RVAC Medicines Announces Research Collaboration with University of Pennsylvania
RVAC Medicines, a messenger RNA (mRNA) technology company with its global headquarters in Singapore, has announced the collaboration under a Sponsored Research Agreement with the University of Pennsylvania focused on the discovery and development of mRNA vaccines that can modulate the body’s normal immune response as possible treatments for certain autoimmune diseases and allergic conditions.
Autoimmune diseases occur when the body’s immune system becomes oversensitive to proteins that are normally harmless, thus triggering a reaction that leads to the immune system attacking the body’s own cells and tissues. Autoimmune diseases have risen steadily in recent years, with an annual average increase of 3% to 9%, representing a growing global health concern. Similarly, allergic reactions or conditions occur when the body’s immune system is triggered against a harmless allergen such as certain types of foods (e.g., peanuts) or animals (e.g., dogs and cats). The rising unmet medical needs require more treatment options for patients around the world.
In an effort to address such needs, Drew Weissman, MD, PhD, the Roberts Family Professor in Vaccine Research in the Perelman School of Medicine at Penn, and his laboratory, will collaborate with RVAC to develop and optimize mRNA vaccine candidates that induce immune tolerance, thereby reducing the chances of autoimmune responses that may lead to more serious autoimmune diseases or allergic conditions. The focus of the collaboration will be on developing potential new vaccines for food allergies and certain selected autoimmune indications.
“We are excited to begin this collaboration with Dr. Weissman, a pioneer in the field of mRNA vaccines and therapeutics,” said Dr. Sean Fu, Chief Executive Officer of RVAC. “With this collaboration, we want to develop mRNA vaccine product candidates with the potential to improve lives of patients who suffer from certain autoimmune diseases and allergies.”

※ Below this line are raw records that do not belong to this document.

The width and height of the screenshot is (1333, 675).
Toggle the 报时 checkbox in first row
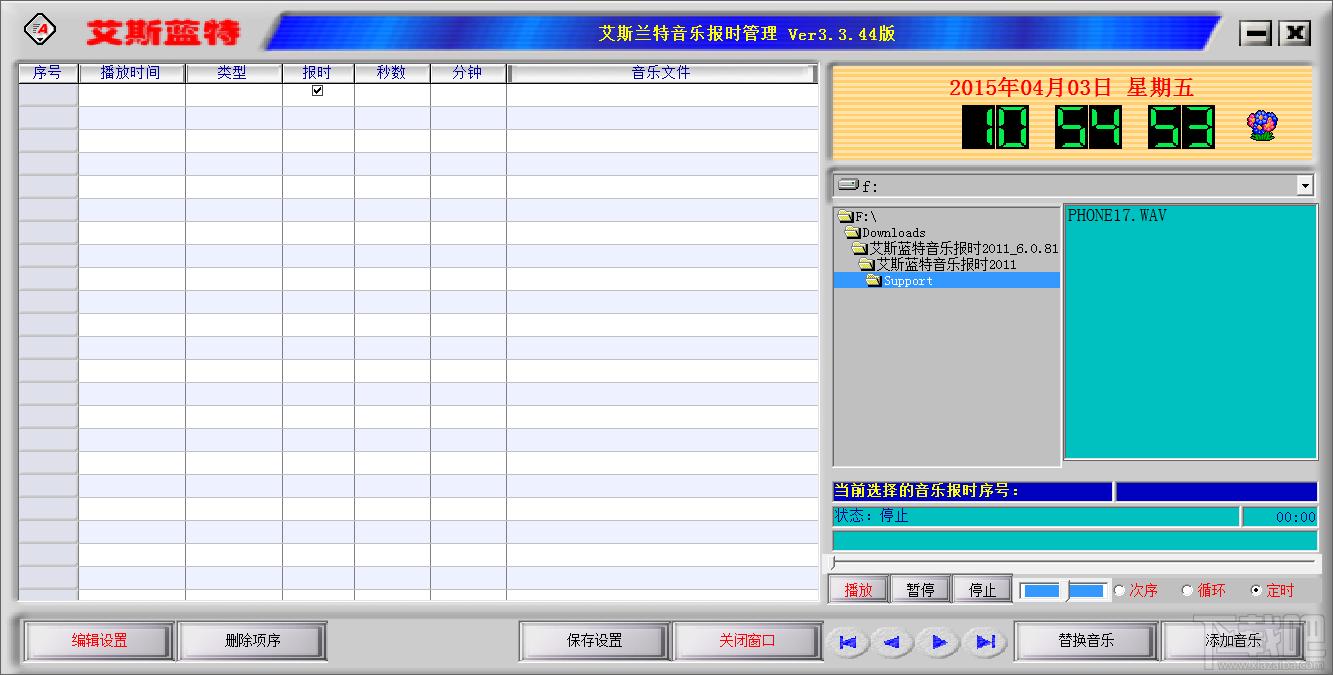click(x=318, y=90)
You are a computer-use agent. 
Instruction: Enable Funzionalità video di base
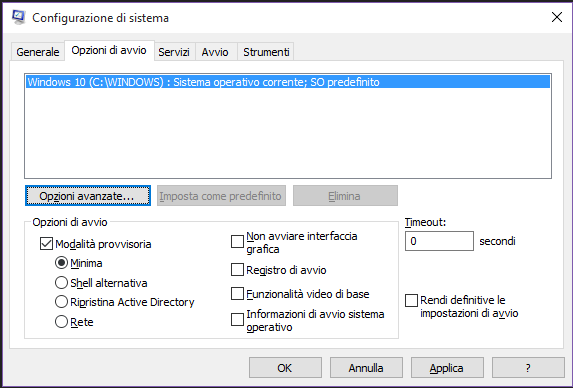[237, 293]
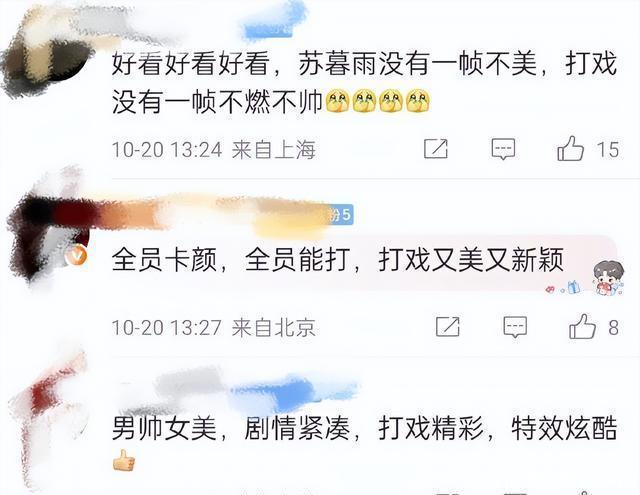Tap the reply bubble on 13:27 comment
This screenshot has height=495, width=640.
(515, 327)
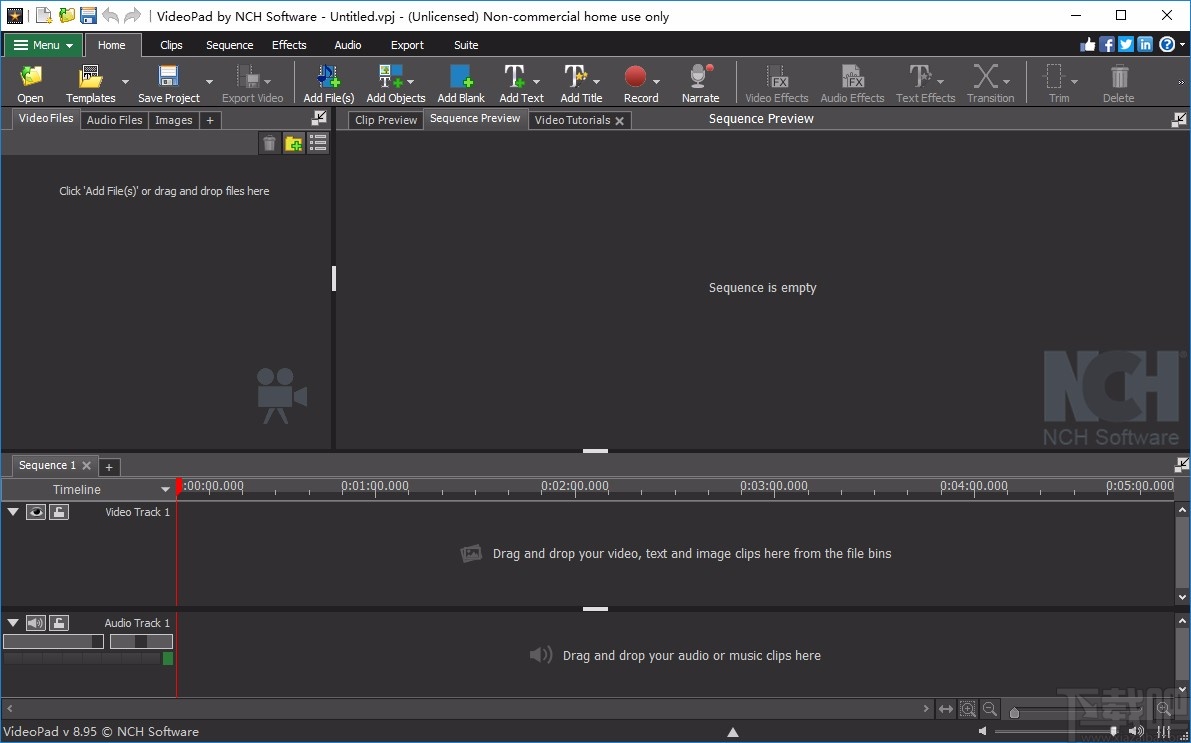1191x743 pixels.
Task: Lock Video Track 1
Action: 58,511
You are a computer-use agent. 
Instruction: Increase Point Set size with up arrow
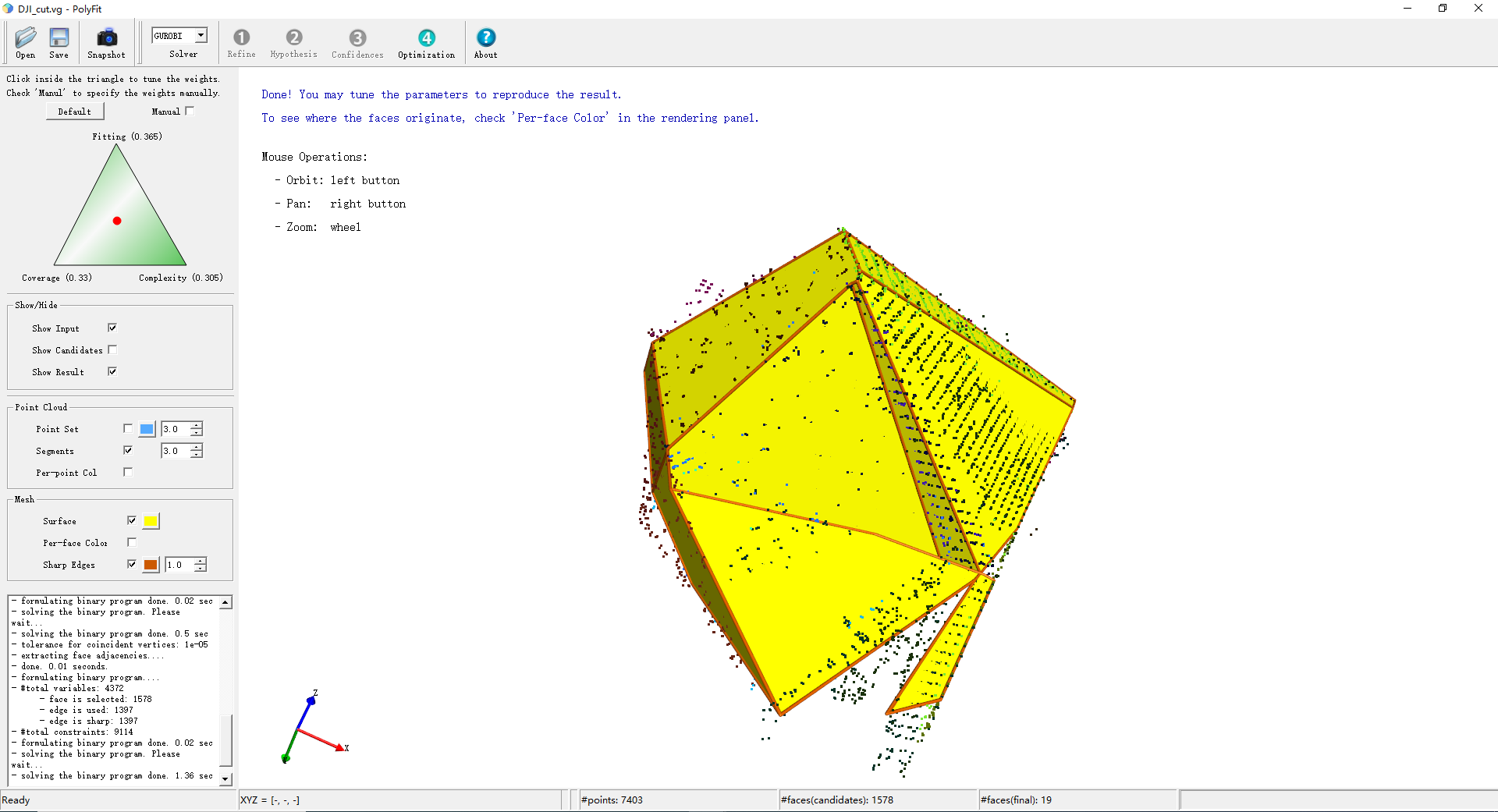(x=197, y=425)
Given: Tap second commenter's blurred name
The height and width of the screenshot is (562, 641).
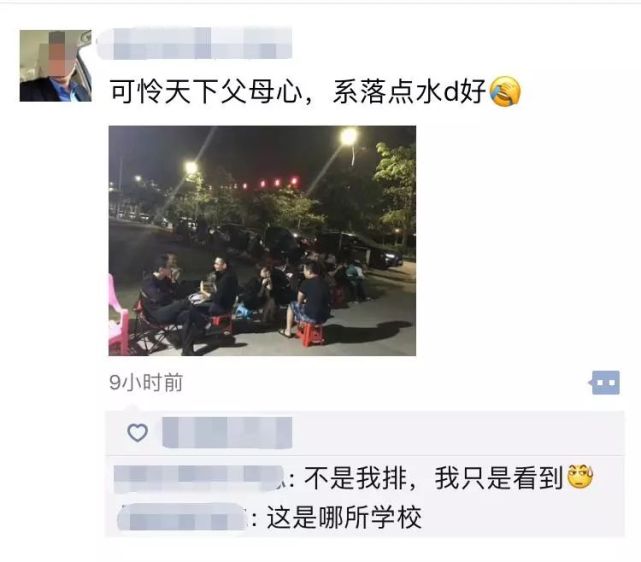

“Allergic reactions and inappropriate autoimmune responses make people’s lives very difficult and restrictive,” said Weissman. “We are excited to begin this collaboration for certain conditions that currently have imperfect and incomplete therapies.”

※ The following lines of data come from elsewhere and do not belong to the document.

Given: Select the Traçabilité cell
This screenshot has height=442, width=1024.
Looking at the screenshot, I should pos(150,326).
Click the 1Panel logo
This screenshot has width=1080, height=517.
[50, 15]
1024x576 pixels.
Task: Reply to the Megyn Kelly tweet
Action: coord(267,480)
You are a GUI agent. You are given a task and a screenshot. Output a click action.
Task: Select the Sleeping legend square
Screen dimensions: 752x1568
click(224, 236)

Dr. Jason Zhang, Chief Scientific Officer at RVAC, noted, “We are very glad to work with Dr. Weissman on potential mRNA treatment approaches for a broad spectrum of allergy and autoimmune diseases. The collaboration will apply the mRNA technologies to induce antigen-specific immune tolerances, and RVAC is committed to becoming a leader in this field.”
Editor’s Note: Dr. Weissman is a paid consultant for RVAC, serving as a member of the company’s scientific advisory board and has an equity interest in RVAC.